Loss shrinks, sign-ups grow for TiVo

The digital video recording pioneer posts a narrower-than-expected loss of $7.4 million, as its subscriber numbers continue to increase.

Richard Shim
Richard Shim Staff Writer, CNET News.com
Richard Shim
writes about gadgets big and small.
2 min read
TiVo reported a narrower-than-expected third-quarter loss Thursday and said it now expects to sign up more members before the end of the year than it had predicted.

The digital video recording service company said it lost $7.4 million, or 11 cents per share, on revenue of $43.3 million for the third quarter of fiscal 2004, which ended Oct. 31. Analysts were expecting a loss of 16 cents per share, according to a survey First Call conducted.

In the same period a year ago, TiVo posted a loss of $11.5 million, or 23 cents per share, on revenue of $25 million.

"Today, the (digital video recorder) category is at an inflection point, and demand for TiVo is enabling us to take advantage of this growing momentum," TiVo's chief executive, Mike Ramsay, said in a statement. "Our total (subscriber) base is now over 1 million, and the pace of (subscriber) growth moving into the holiday season is at an all-time high."

TiVo added 209,000 members in the third quarter, for a total of just more than a million subscribers--a mark many analysts say is as an indication that a product has established itself in the consumer electronics market.

The San Jose, Calif.-based company also boosted its guidance for subscription growth for the current fourth quarter. It expects to add 325,000 to 375,000 subscriptions for the quarter ending Jan. 31. That would bring the total number of subscribers to TiVo's service to 1,377,000--up from 1,274,000.

TiVo earns most of its revenue from subscription fees for its DVR service, which allows viewers to pause live shows, preprogram shows to record and to recommend shows viewers might enjoy, based on previous selections.

The company has been transforming itself from a service company to a licensing company and has signed deals with the likes of Sony, Toshiba and Pioneer.

Ramsay announced that Humax, a maker of set-top boxes, had signed up as a new TiVo licensee.
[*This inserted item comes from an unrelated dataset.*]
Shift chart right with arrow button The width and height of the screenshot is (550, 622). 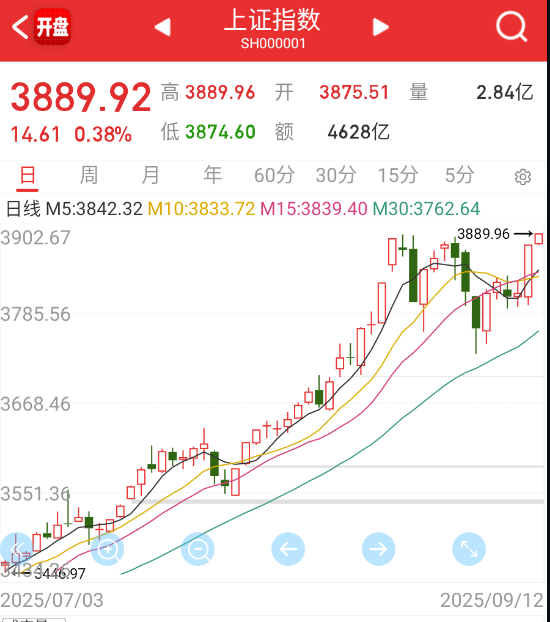pyautogui.click(x=379, y=549)
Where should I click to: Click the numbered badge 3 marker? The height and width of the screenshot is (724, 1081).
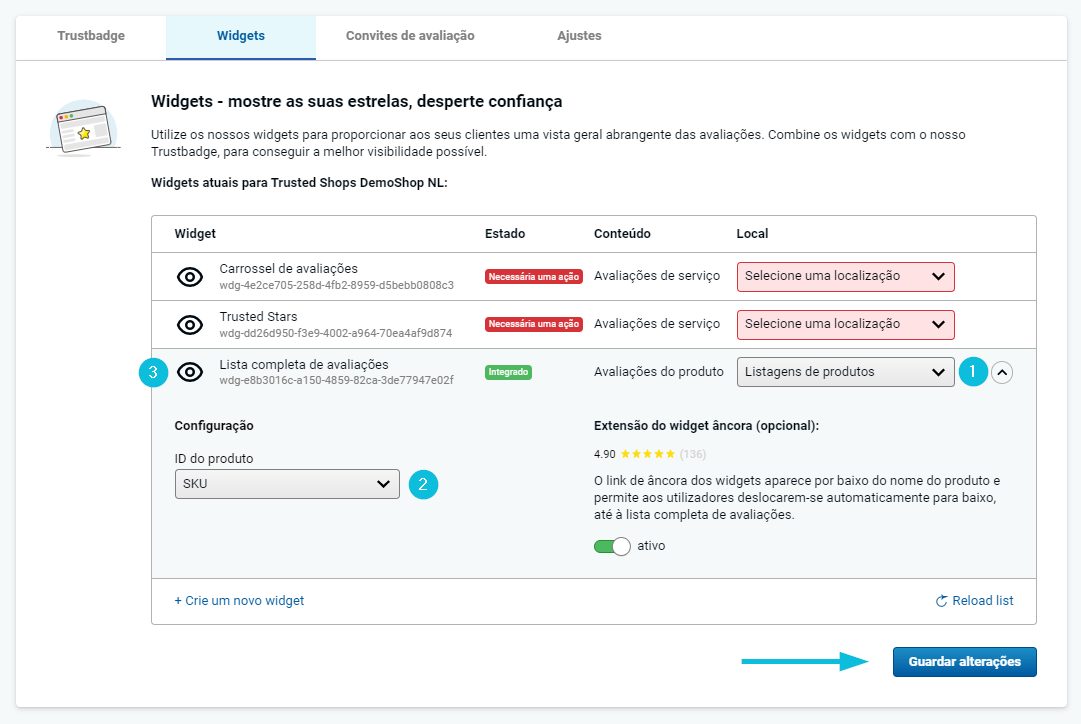[153, 372]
Details of the relationship would be made public at the upcoming Consumer Electronics Show in January, he said.

Looking at the market, the CEO said there has been a "marked change in the attention that cable (operators) are giving to digital video recorders." He put that change down partly to the success that satellite service carriers have been experiencing with DVR.

Of TiVo's 209,000 new subscribers in the third quarter, about 150,000 came from satellite company DirecTV, with the remaining 59,000 coming from buyers of standalone recorders.
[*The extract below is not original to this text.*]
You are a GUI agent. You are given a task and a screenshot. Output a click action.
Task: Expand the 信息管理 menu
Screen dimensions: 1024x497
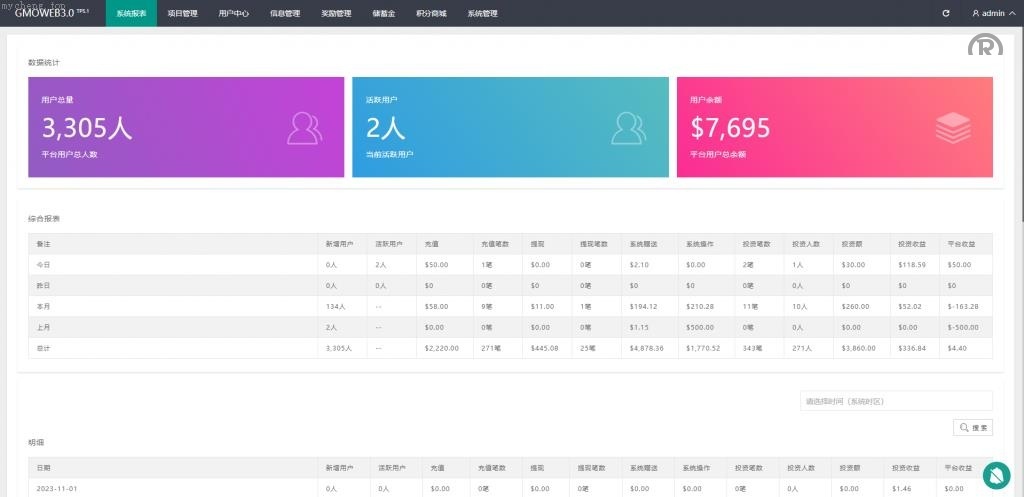(x=285, y=14)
The DVR company expects to add 1 million to 1.2 million subscriptions in its next fiscal year, for an approximate total of 2.5 million subscribers. Revenue from service and technology are expected to be between $90 million to $100 million.

TiVo shares closed Thursday up 49 cents, or about 5.5 percent, to $9.38. In after-hours trading, TiVo shares were down 90 cents, or about 9.6 percent, to $8.48.